Nel documentario di Pappi Corsicato scopriamo anche che decise di trasferirsi a New York dopo aver ascoltato ad una festa l’album Horses di Patti Smith, grazie al quale venne a conoscenza che nella Grande Mela esisteva una folgorante scena new wave. Nella città che non dorme mai iniziò a fare il broker di materie prime a Wall Street per riuscire a finanziarsi le sue opere.

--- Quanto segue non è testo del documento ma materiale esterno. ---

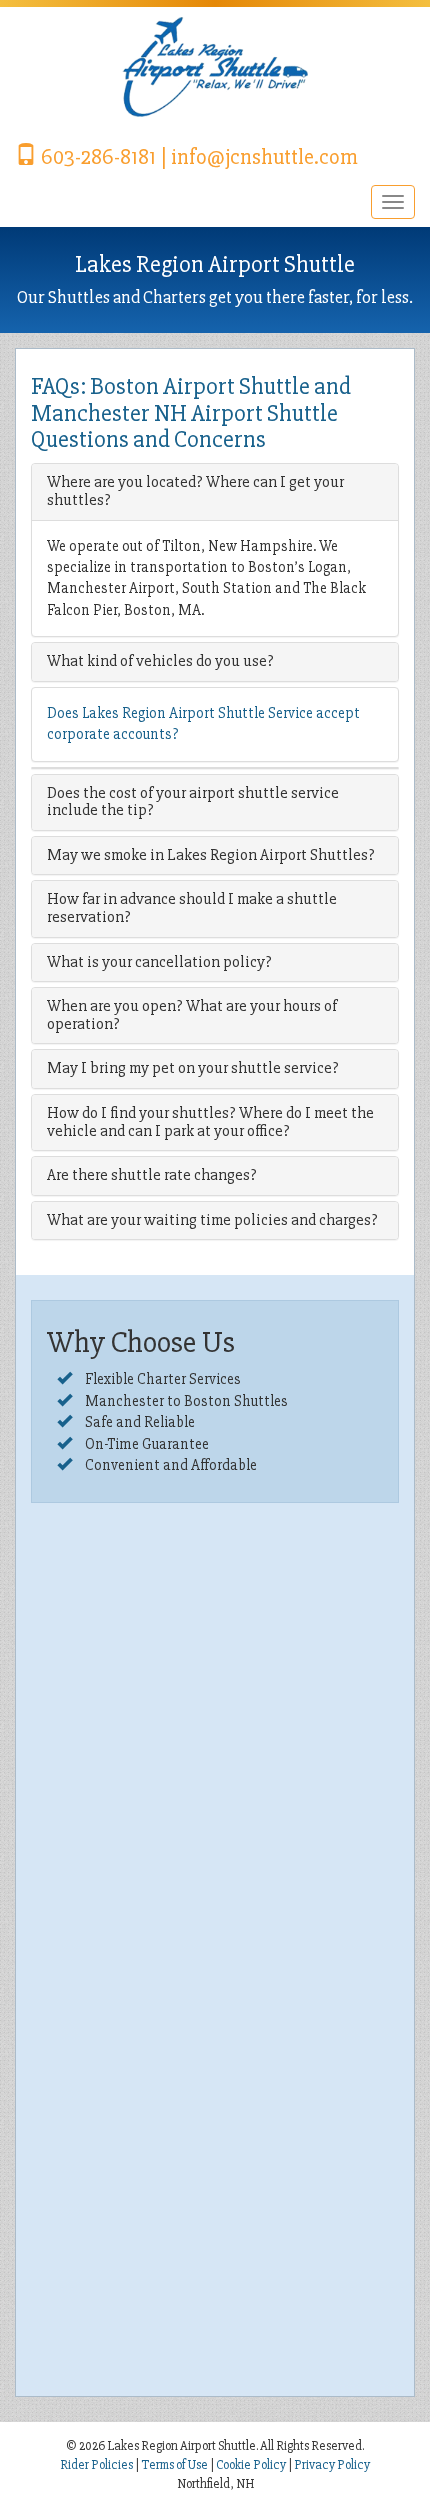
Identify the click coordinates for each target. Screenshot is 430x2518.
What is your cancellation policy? (159, 962)
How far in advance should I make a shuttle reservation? (192, 908)
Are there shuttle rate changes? (152, 1175)
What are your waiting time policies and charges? (212, 1220)
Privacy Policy (332, 2465)
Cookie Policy (251, 2465)
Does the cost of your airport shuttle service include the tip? (193, 802)
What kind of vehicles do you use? (160, 661)
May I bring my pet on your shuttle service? (193, 1068)
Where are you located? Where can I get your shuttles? (195, 491)
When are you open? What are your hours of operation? (192, 1015)
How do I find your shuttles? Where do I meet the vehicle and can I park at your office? (210, 1122)
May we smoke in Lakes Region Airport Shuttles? (211, 855)
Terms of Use (174, 2465)
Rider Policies (97, 2465)
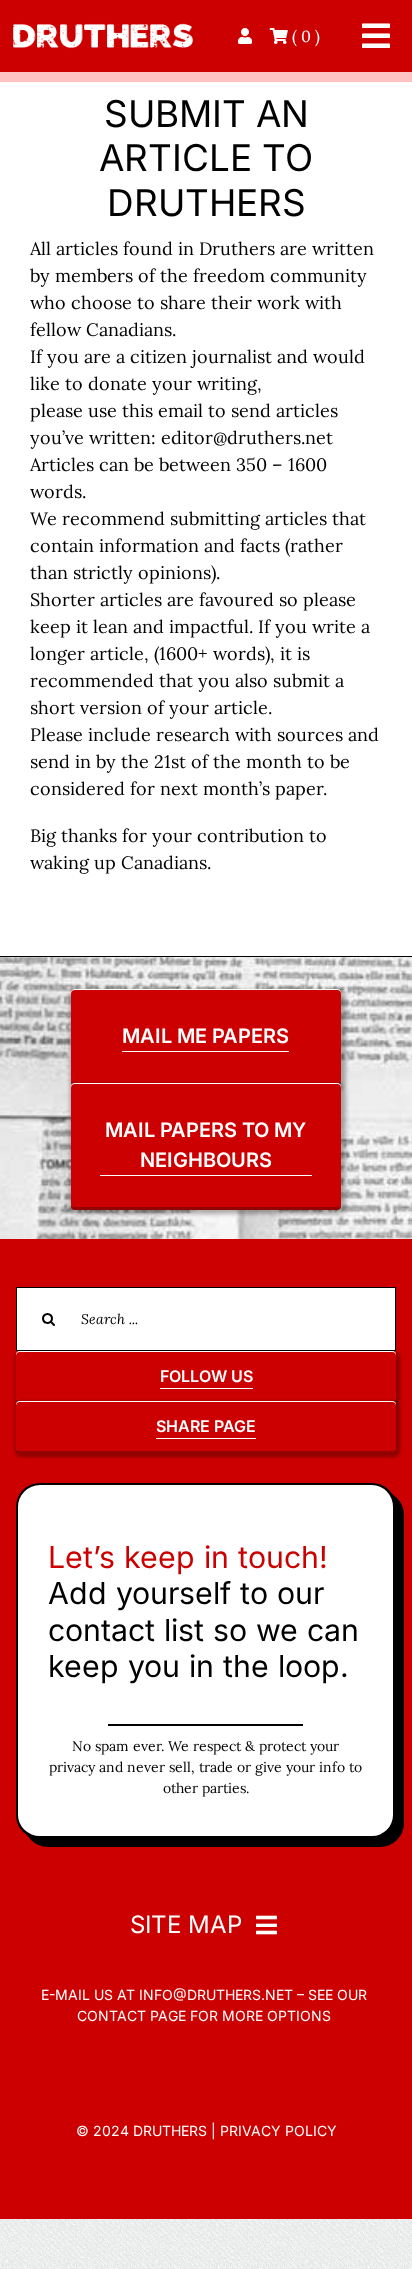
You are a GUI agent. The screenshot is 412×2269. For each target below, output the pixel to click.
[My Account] (247, 36)
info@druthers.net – (219, 1994)
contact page (131, 2015)
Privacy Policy (278, 2130)
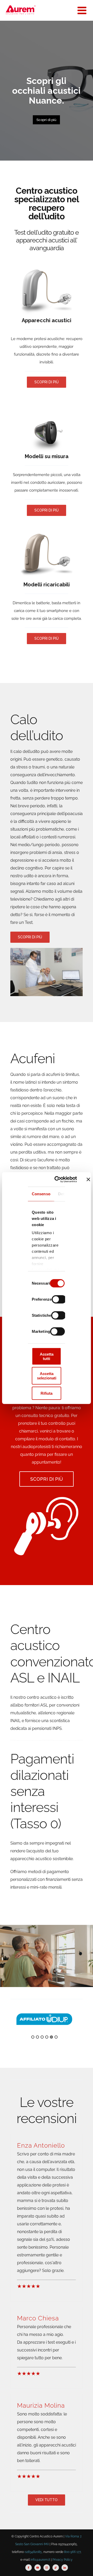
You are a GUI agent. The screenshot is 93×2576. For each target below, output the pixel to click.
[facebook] (28, 2567)
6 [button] (56, 2037)
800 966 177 (72, 2552)
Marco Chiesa (38, 2318)
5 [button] (51, 2037)
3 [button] (42, 2037)
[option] (44, 2019)
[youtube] (37, 2567)
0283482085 (33, 2552)
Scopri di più (46, 120)
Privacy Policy (62, 2559)
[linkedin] (64, 2567)
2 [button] (37, 2037)
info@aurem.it (40, 2559)
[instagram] (46, 2567)
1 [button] (32, 2037)
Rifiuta (46, 1393)
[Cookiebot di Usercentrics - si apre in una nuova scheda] (62, 1179)
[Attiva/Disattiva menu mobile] (83, 10)
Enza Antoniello (41, 2145)
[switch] (59, 1299)
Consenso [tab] (41, 1193)
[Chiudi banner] (88, 1179)
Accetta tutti (46, 1356)
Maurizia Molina (41, 2405)
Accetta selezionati (46, 1375)
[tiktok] (55, 2567)
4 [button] (46, 2037)
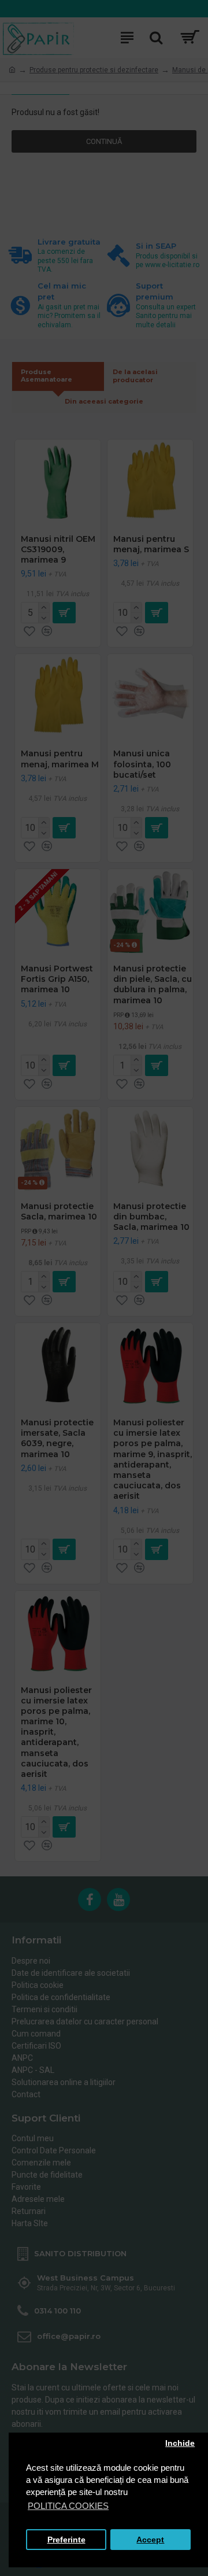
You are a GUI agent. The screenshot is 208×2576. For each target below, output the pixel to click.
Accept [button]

Grazie alla sua relazione con la pornostar ungherese Ilona Staller nacque la collezione Made in Heaven, dove i due piccioncini innamorati fanno sesso senza veli e inibizioni in paesaggio fatato e bucolico, circondati da fiori, piante e farfalle colorate. Le immagini diventeranno poi sculture policrome e vetro. Opere dalle sfumature pornografiche, che avevano come unico scopo quello di ritrarre loro stessi come dei moderni Adamo ed Eva prima della cacciata dal paradiso. Dalla loro unione nacque anche Ludwig (intervistato nel documentario), l’amato figlio di Koons che Cicciolina riportò con sé in Italia quando la relazione con l’artista americano era ormai terminata. Seguirono anni di battaglie legali estenuanti con accuse reciproche.
Forse questo è il motivo per cui, nonostante sia un ritratto privato, l’unica grande assente nel film è l’ingombrante ex moglie, Ilona Staller, famosa in tutto il mondo per essere stata la prima attrice a luci rosse ad essere eletta in un Parlamento nazionale, quello italiano, nelle file dei Radicali. “So che ancora hanno dei problemi, e ho saputo anche che lei non ama essere coinvolta. A me francamente non interessava il lato gossip della vicenda, tra l’altro di lei nel documentario parla il figlio, e a me è bastato quello”.